Pick out and copy every line below that has the word "price".

*** Dataset ***

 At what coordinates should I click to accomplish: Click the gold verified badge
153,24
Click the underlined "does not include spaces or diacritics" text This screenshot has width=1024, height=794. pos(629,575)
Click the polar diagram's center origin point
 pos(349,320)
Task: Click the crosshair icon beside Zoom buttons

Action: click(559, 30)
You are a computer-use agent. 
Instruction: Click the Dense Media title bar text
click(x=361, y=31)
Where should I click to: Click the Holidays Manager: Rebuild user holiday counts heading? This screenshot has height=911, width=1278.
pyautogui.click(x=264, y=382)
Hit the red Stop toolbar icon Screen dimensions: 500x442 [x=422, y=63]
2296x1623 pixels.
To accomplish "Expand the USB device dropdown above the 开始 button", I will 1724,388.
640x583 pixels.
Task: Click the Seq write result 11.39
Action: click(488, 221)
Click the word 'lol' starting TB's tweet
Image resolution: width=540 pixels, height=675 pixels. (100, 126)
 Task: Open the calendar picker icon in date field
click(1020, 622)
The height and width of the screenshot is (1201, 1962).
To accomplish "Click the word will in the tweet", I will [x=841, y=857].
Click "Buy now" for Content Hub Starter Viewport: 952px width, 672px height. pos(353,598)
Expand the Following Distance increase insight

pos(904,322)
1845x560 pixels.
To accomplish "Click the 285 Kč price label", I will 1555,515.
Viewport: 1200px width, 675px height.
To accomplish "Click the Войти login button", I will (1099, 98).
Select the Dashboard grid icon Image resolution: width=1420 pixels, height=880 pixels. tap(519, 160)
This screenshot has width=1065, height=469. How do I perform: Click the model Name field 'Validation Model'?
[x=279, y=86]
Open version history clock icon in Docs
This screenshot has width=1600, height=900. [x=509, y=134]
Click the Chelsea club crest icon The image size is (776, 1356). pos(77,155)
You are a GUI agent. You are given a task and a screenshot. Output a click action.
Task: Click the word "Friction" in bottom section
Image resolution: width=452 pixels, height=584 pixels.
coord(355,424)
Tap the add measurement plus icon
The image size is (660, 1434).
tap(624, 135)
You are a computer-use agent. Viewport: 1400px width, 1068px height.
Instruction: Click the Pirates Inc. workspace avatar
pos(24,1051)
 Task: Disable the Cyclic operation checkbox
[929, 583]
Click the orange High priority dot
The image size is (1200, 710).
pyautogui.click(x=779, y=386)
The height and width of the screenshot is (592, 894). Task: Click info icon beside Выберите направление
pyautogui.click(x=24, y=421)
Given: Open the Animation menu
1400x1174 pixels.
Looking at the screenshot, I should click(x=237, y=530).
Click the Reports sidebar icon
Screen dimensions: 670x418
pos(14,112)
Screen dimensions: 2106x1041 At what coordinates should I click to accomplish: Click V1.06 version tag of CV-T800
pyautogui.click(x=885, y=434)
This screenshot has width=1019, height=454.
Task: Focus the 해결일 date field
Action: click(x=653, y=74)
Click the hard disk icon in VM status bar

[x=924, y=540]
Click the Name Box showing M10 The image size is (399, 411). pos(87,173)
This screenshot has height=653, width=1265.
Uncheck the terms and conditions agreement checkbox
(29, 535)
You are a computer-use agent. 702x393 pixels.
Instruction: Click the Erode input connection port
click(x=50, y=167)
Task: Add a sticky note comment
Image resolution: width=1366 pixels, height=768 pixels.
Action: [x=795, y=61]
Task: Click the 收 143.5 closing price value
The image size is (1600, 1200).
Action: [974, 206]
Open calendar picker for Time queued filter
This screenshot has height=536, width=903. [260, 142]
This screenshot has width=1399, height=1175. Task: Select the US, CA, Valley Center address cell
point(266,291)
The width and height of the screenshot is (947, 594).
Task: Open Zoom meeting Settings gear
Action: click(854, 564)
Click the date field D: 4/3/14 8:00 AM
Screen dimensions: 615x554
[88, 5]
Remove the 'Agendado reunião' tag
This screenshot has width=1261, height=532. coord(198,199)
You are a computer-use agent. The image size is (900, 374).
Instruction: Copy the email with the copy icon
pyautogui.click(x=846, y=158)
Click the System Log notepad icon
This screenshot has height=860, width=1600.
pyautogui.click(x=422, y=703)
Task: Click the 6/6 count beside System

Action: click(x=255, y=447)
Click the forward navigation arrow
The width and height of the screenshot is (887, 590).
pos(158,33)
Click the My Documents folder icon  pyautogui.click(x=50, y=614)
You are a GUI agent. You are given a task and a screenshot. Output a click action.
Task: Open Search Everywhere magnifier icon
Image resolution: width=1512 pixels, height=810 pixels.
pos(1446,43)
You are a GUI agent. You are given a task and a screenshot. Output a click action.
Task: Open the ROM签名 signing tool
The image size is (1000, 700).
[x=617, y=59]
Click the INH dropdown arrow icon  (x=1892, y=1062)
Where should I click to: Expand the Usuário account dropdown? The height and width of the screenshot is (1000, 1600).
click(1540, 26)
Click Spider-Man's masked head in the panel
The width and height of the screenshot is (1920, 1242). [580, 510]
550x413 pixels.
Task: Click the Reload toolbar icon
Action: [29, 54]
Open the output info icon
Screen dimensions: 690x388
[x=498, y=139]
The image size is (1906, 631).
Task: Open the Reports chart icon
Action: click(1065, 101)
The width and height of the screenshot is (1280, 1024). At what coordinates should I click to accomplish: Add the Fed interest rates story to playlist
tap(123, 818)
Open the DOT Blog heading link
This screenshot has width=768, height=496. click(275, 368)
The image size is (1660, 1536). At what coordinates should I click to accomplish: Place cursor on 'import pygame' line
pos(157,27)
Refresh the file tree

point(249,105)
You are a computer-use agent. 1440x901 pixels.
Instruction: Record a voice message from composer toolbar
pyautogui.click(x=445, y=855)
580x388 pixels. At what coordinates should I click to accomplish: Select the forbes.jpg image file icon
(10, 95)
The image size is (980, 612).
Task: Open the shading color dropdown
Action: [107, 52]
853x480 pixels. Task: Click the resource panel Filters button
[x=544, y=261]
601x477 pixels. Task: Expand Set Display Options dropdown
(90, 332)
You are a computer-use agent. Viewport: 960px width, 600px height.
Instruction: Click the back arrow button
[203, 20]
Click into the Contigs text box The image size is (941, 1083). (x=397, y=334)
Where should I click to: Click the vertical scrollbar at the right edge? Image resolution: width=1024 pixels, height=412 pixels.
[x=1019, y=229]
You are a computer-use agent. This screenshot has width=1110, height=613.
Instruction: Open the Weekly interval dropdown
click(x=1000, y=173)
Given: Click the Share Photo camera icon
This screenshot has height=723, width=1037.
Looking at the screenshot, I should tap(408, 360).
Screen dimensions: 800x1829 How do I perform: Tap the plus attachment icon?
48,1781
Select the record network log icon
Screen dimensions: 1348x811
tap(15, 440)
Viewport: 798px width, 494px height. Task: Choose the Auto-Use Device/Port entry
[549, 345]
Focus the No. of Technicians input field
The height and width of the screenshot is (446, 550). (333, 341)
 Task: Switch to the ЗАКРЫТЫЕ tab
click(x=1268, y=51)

***

### [Exercise result]
To accomplish "Click the 285 Kč price label", I will 1555,515.
Task: Click the 收 143.5 closing price value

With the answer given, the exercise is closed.